PROBLEM DESCRIPTION: Output all of the data verbatim.
SOURCE MATERIAL section start
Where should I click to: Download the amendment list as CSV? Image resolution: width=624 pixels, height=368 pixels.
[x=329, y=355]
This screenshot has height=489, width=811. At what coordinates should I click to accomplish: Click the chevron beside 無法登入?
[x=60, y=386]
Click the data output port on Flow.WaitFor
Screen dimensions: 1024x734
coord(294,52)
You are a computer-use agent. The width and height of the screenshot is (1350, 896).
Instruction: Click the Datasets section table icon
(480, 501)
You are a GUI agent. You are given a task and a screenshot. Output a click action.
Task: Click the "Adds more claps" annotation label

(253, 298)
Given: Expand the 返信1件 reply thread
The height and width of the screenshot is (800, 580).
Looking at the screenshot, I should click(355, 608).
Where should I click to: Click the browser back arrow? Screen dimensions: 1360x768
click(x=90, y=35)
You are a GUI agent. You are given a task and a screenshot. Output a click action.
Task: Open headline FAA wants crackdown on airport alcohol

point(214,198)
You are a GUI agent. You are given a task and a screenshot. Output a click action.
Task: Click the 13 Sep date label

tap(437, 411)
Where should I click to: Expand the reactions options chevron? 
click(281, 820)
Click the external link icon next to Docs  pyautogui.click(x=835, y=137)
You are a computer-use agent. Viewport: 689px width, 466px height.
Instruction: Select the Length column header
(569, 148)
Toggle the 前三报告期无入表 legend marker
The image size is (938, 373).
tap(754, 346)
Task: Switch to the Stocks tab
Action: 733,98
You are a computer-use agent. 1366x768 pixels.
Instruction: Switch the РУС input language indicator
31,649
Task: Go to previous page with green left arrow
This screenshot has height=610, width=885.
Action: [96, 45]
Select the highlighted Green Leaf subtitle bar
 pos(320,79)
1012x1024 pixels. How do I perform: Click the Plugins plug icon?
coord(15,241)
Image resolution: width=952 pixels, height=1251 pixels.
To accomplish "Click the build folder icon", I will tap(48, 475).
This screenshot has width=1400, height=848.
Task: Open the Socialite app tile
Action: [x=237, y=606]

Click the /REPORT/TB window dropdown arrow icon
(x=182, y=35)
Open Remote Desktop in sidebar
SOURCE MATERIAL section end
RESULT FOR THIS EXERCISE:
Where should I click to: Download the amendment list as CSV? Image resolution: width=624 pixels, height=368 pixels.
[x=329, y=355]
This screenshot has height=489, width=811. At what coordinates should I click to accomplish: Click the chevron beside 無法登入?
[x=60, y=386]
Click the data output port on Flow.WaitFor
Screen dimensions: 1024x734
coord(294,52)
You are a computer-use agent. The width and height of the screenshot is (1350, 896).
Instruction: Click the Datasets section table icon
(480, 501)
You are a GUI agent. You are given a task and a screenshot. Output a click action.
Task: Click the "Adds more claps" annotation label

(253, 298)
Given: Expand the 返信1件 reply thread
The height and width of the screenshot is (800, 580).
Looking at the screenshot, I should click(355, 608).
Where should I click to: Click the browser back arrow? Screen dimensions: 1360x768
click(x=90, y=35)
You are a GUI agent. You are given a task and a screenshot. Output a click action.
Task: Open headline FAA wants crackdown on airport alcohol

point(214,198)
You are a GUI agent. You are given a task and a screenshot. Output a click action.
Task: Click the 13 Sep date label

tap(437, 411)
Where should I click to: Expand the reactions options chevron? 
click(281, 820)
Click the external link icon next to Docs  pyautogui.click(x=835, y=137)
You are a computer-use agent. Viewport: 689px width, 466px height.
Instruction: Select the Length column header
(569, 148)
Toggle the 前三报告期无入表 legend marker
The image size is (938, 373).
tap(754, 346)
Task: Switch to the Stocks tab
Action: 733,98
You are a computer-use agent. 1366x768 pixels.
Instruction: Switch the РУС input language indicator
31,649
Task: Go to previous page with green left arrow
This screenshot has height=610, width=885.
Action: [96, 45]
Select the highlighted Green Leaf subtitle bar
 pos(320,79)
1012x1024 pixels. How do I perform: Click the Plugins plug icon?
coord(15,241)
Image resolution: width=952 pixels, height=1251 pixels.
To accomplish "Click the build folder icon", I will tap(48, 475).
This screenshot has width=1400, height=848.
Task: Open the Socialite app tile
Action: [x=237, y=606]

Click the /REPORT/TB window dropdown arrow icon
(x=182, y=35)
Open Remote Desktop in sidebar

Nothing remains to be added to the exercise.